Brief — Could you express every line of the records below as a JSON list of strings, one string per line, with blank lines left out?

Data provided —

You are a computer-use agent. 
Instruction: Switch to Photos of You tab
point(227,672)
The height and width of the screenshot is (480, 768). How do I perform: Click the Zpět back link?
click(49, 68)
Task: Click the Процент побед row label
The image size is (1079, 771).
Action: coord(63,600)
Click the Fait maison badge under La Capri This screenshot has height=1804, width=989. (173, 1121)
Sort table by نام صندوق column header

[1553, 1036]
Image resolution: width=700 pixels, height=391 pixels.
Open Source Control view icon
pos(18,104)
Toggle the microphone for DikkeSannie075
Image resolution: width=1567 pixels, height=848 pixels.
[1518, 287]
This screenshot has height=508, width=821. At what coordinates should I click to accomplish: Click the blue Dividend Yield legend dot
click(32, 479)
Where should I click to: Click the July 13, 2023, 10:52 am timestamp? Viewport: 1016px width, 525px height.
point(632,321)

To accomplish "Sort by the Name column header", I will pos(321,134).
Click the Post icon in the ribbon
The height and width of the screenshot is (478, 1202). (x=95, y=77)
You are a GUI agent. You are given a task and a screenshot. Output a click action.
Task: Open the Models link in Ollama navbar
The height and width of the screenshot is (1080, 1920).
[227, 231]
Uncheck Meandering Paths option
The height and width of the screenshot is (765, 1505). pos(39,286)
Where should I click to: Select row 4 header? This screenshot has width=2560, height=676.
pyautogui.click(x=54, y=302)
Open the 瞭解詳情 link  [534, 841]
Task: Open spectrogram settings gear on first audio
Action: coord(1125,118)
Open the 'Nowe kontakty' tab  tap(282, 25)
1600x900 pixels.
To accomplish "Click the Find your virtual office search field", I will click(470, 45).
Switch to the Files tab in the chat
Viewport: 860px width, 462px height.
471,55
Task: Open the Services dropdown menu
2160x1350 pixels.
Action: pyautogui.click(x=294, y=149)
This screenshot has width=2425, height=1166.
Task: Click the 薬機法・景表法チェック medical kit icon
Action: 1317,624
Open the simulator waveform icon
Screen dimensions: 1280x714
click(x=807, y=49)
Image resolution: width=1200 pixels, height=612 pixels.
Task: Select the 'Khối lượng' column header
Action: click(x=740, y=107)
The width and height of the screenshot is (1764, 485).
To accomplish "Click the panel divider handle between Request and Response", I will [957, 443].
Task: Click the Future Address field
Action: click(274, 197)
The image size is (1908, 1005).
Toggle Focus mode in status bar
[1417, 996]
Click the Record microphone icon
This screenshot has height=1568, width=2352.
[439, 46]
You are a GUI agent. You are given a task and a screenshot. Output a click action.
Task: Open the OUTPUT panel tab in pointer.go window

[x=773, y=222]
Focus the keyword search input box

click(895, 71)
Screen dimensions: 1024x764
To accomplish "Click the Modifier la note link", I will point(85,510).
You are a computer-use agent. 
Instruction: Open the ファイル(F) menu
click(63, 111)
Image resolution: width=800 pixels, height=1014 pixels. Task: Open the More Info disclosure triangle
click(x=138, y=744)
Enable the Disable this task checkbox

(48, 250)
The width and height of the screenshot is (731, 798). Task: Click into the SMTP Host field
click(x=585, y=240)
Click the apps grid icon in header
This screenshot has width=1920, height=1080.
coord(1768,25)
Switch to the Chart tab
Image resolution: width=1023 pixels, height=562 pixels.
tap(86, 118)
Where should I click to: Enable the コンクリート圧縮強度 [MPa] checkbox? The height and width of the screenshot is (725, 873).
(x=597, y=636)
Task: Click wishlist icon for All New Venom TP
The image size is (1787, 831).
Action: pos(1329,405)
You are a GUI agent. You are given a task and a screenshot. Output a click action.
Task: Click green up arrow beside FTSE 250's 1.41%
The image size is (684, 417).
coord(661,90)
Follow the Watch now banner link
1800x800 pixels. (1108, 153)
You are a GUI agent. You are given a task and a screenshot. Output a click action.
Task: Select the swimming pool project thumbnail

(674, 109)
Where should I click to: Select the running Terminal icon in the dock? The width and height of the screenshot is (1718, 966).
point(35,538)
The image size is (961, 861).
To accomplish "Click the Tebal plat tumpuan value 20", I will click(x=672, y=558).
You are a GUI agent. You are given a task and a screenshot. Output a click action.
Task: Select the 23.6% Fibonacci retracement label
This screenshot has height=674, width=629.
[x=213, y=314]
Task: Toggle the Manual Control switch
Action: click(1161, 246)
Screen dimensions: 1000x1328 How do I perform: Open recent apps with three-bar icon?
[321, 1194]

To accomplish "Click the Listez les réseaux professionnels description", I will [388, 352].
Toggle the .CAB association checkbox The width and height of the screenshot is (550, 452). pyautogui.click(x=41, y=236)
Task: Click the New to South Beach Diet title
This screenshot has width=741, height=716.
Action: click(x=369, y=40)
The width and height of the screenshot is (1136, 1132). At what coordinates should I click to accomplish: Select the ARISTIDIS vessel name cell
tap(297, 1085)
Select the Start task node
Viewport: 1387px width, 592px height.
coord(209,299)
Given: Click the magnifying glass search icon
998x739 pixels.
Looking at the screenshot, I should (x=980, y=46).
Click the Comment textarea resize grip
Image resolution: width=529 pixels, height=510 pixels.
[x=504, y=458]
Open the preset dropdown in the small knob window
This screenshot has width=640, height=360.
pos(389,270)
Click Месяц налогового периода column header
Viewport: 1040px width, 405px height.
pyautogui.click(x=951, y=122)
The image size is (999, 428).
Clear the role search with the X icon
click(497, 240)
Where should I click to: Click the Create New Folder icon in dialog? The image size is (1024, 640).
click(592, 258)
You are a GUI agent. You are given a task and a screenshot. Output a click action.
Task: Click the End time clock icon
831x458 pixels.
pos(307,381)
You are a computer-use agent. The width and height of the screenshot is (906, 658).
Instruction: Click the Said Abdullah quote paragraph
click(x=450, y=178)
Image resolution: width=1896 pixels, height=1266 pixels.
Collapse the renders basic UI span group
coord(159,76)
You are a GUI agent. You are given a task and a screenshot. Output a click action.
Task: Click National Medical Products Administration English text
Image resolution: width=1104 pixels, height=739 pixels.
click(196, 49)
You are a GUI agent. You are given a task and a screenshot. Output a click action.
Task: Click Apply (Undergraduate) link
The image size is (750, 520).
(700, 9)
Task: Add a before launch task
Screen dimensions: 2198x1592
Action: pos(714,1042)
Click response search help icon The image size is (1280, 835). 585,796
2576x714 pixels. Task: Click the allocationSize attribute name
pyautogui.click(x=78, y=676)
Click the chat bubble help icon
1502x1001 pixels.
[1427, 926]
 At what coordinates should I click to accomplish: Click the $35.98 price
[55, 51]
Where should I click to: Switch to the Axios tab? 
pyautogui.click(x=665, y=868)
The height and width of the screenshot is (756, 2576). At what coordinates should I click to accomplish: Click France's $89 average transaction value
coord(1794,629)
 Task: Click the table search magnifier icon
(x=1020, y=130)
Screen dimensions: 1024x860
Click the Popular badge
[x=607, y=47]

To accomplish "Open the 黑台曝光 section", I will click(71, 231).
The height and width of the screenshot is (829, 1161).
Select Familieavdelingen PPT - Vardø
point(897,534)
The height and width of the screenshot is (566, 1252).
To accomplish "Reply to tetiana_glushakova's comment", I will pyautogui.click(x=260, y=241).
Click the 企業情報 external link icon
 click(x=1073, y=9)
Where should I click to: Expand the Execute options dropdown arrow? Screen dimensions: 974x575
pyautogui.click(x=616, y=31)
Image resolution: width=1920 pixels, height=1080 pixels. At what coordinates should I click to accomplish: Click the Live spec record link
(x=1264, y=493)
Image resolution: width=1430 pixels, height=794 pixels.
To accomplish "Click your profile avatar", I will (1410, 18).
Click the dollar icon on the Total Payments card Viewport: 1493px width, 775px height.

Result for this task —
[
  "You are a computer-use agent. ",
  "Instruction: Switch to Photos of You tab",
  "point(227,672)",
  "The height and width of the screenshot is (480, 768). How do I perform: Click the Zpět back link?",
  "click(49, 68)",
  "Task: Click the Процент побед row label",
  "The image size is (1079, 771).",
  "Action: coord(63,600)",
  "Click the Fait maison badge under La Capri This screenshot has height=1804, width=989. (173, 1121)",
  "Sort table by نام صندوق column header",
  "[1553, 1036]",
  "Image resolution: width=700 pixels, height=391 pixels.",
  "Open Source Control view icon",
  "pos(18,104)",
  "Toggle the microphone for DikkeSannie075",
  "Image resolution: width=1567 pixels, height=848 pixels.",
  "[1518, 287]",
  "This screenshot has height=508, width=821. At what coordinates should I click to accomplish: Click the blue Dividend Yield legend dot",
  "click(32, 479)",
  "Where should I click to: Click the July 13, 2023, 10:52 am timestamp? Viewport: 1016px width, 525px height.",
  "point(632,321)",
  "To accomplish \"Sort by the Name column header\", I will pos(321,134).",
  "Click the Post icon in the ribbon",
  "The height and width of the screenshot is (478, 1202). (x=95, y=77)",
  "You are a GUI agent. You are given a task and a screenshot. Output a click action.",
  "Task: Open the Models link in Ollama navbar",
  "The height and width of the screenshot is (1080, 1920).",
  "[227, 231]",
  "Uncheck Meandering Paths option",
  "The height and width of the screenshot is (765, 1505). pos(39,286)",
  "Where should I click to: Select row 4 header? This screenshot has width=2560, height=676.",
  "pyautogui.click(x=54, y=302)",
  "Open the 瞭解詳情 link  [534, 841]",
  "Task: Open spectrogram settings gear on first audio",
  "Action: coord(1125,118)",
  "Open the 'Nowe kontakty' tab  tap(282, 25)",
  "1600x900 pixels.",
  "To accomplish \"Click the Find your virtual office search field\", I will click(470, 45).",
  "Switch to the Files tab in the chat",
  "Viewport: 860px width, 462px height.",
  "471,55",
  "Task: Open the Services dropdown menu",
  "2160x1350 pixels.",
  "Action: pyautogui.click(x=294, y=149)",
  "This screenshot has width=2425, height=1166.",
  "Task: Click the 薬機法・景表法チェック medical kit icon",
  "Action: 1317,624",
  "Open the simulator waveform icon",
  "Screen dimensions: 1280x714",
  "click(x=807, y=49)",
  "Image resolution: width=1200 pixels, height=612 pixels.",
  "Task: Select the 'Khối lượng' column header",
  "Action: click(x=740, y=107)",
  "The width and height of the screenshot is (1764, 485).",
  "To accomplish \"Click the panel divider handle between Request and Response\", I will [957, 443].",
  "Task: Click the Future Address field",
  "Action: click(274, 197)",
  "The image size is (1908, 1005).",
  "Toggle Focus mode in status bar",
  "[1417, 996]",
  "Click the Record microphone icon",
  "This screenshot has height=1568, width=2352.",
  "[439, 46]",
  "You are a GUI agent. You are given a task and a screenshot. Output a click action.",
  "Task: Open the OUTPUT panel tab in pointer.go window",
  "[x=773, y=222]",
  "Focus the keyword search input box",
  "click(895, 71)",
  "Screen dimensions: 1024x764",
  "To accomplish \"Click the Modifier la note link\", I will point(85,510).",
  "You are a computer-use agent. ",
  "Instruction: Open the ファイル(F) menu",
  "click(63, 111)",
  "Image resolution: width=800 pixels, height=1014 pixels. Task: Open the More Info disclosure triangle",
  "click(x=138, y=744)",
  "Enable the Disable this task checkbox",
  "(48, 250)",
  "The width and height of the screenshot is (731, 798). Task: Click into the SMTP Host field",
  "click(x=585, y=240)",
  "Click the apps grid icon in header",
  "This screenshot has width=1920, height=1080.",
  "coord(1768,25)",
  "Switch to the Chart tab",
  "Image resolution: width=1023 pixels, height=562 pixels.",
  "tap(86, 118)",
  "Where should I click to: Enable the コンクリート圧縮強度 [MPa] checkbox? The height and width of the screenshot is (725, 873).",
  "(x=597, y=636)",
  "Task: Click wishlist icon for All New Venom TP",
  "The image size is (1787, 831).",
  "Action: pos(1329,405)",
  "You are a GUI agent. You are given a task and a screenshot. Output a click action.",
  "Task: Click green up arrow beside FTSE 250's 1.41%",
  "The image size is (684, 417).",
  "coord(661,90)",
  "Follow the Watch now banner link",
  "1800x800 pixels. (1108, 153)",
  "You are a GUI agent. You are given a task and a screenshot. Output a click action.",
  "Task: Select the swimming pool project thumbnail",
  "(674, 109)",
  "Where should I click to: Select the running Terminal icon in the dock? The width and height of the screenshot is (1718, 966).",
  "point(35,538)",
  "The image size is (961, 861).",
  "To accomplish \"Click the Tebal plat tumpuan value 20\", I will click(x=672, y=558).",
  "You are a GUI agent. You are given a task and a screenshot. Output a click action.",
  "Task: Select the 23.6% Fibonacci retracement label",
  "This screenshot has height=674, width=629.",
  "[x=213, y=314]",
  "Task: Toggle the Manual Control switch",
  "Action: click(1161, 246)",
  "Screen dimensions: 1000x1328 How do I perform: Open recent apps with three-bar icon?",
  "[321, 1194]",
  "To accomplish \"Click the Listez les réseaux professionnels description\", I will [388, 352].",
  "Toggle the .CAB association checkbox The width and height of the screenshot is (550, 452). pyautogui.click(x=41, y=236)",
  "Task: Click the New to South Beach Diet title",
  "This screenshot has width=741, height=716.",
  "Action: click(x=369, y=40)",
  "The width and height of the screenshot is (1136, 1132). At what coordinates should I click to accomplish: Select the ARISTIDIS vessel name cell",
  "tap(297, 1085)",
  "Select the Start task node",
  "Viewport: 1387px width, 592px height.",
  "coord(209,299)",
  "Given: Click the magnifying glass search icon",
  "998x739 pixels.",
  "Looking at the screenshot, I should (x=980, y=46).",
  "Click the Comment textarea resize grip",
  "Image resolution: width=529 pixels, height=510 pixels.",
  "[x=504, y=458]",
  "Open the preset dropdown in the small knob window",
  "This screenshot has width=640, height=360.",
  "pos(389,270)",
  "Click Месяц налогового периода column header",
  "Viewport: 1040px width, 405px height.",
  "pyautogui.click(x=951, y=122)",
  "The image size is (999, 428).",
  "Clear the role search with the X icon",
  "click(497, 240)",
  "Where should I click to: Click the Create New Folder icon in dialog? The image size is (1024, 640).",
  "click(592, 258)",
  "You are a GUI agent. You are given a task and a screenshot. Output a click action.",
  "Task: Click the End time clock icon",
  "831x458 pixels.",
  "pos(307,381)",
  "You are a computer-use agent. The width and height of the screenshot is (906, 658).",
  "Instruction: Click the Said Abdullah quote paragraph",
  "click(x=450, y=178)",
  "Image resolution: width=1896 pixels, height=1266 pixels.",
  "Collapse the renders basic UI span group",
  "coord(159,76)",
  "You are a GUI agent. You are given a task and a screenshot. Output a click action.",
  "Task: Click National Medical Products Administration English text",
  "Image resolution: width=1104 pixels, height=739 pixels.",
  "click(196, 49)",
  "You are a GUI agent. You are given a task and a screenshot. Output a click action.",
  "Task: Click Apply (Undergraduate) link",
  "The image size is (750, 520).",
  "(700, 9)",
  "Task: Add a before launch task",
  "Screen dimensions: 2198x1592",
  "Action: pos(714,1042)",
  "Click response search help icon The image size is (1280, 835). 585,796",
  "2576x714 pixels. Task: Click the allocationSize attribute name",
  "pyautogui.click(x=78, y=676)",
  "Click the chat bubble help icon",
  "1502x1001 pixels.",
  "[1427, 926]",
  " At what coordinates should I click to accomplish: Click the $35.98 price",
  "[55, 51]",
  "Where should I click to: Switch to the Axios tab? ",
  "pyautogui.click(x=665, y=868)",
  "The height and width of the screenshot is (756, 2576). At what coordinates should I click to accomplish: Click France's $89 average transaction value",
  "coord(1794,629)",
  " Task: Click the table search magnifier icon",
  "(x=1020, y=130)",
  "Screen dimensions: 1024x860",
  "Click the Popular badge",
  "[x=607, y=47]",
  "To accomplish \"Open the 黑台曝光 section\", I will click(71, 231).",
  "The height and width of the screenshot is (829, 1161).",
  "Select Familieavdelingen PPT - Vardø",
  "point(897,534)",
  "The height and width of the screenshot is (566, 1252).",
  "To accomplish \"Reply to tetiana_glushakova's comment\", I will pyautogui.click(x=260, y=241).",
  "Click the 企業情報 external link icon",
  " click(x=1073, y=9)",
  "Where should I click to: Expand the Execute options dropdown arrow? Screen dimensions: 974x575",
  "pyautogui.click(x=616, y=31)",
  "Image resolution: width=1920 pixels, height=1080 pixels. At what coordinates should I click to accomplish: Click the Live spec record link",
  "(x=1264, y=493)",
  "Image resolution: width=1430 pixels, height=794 pixels.",
  "To accomplish \"Click your profile avatar\", I will (1410, 18).",
  "Click the dollar icon on the Total Payments card Viewport: 1493px width, 775px height."
]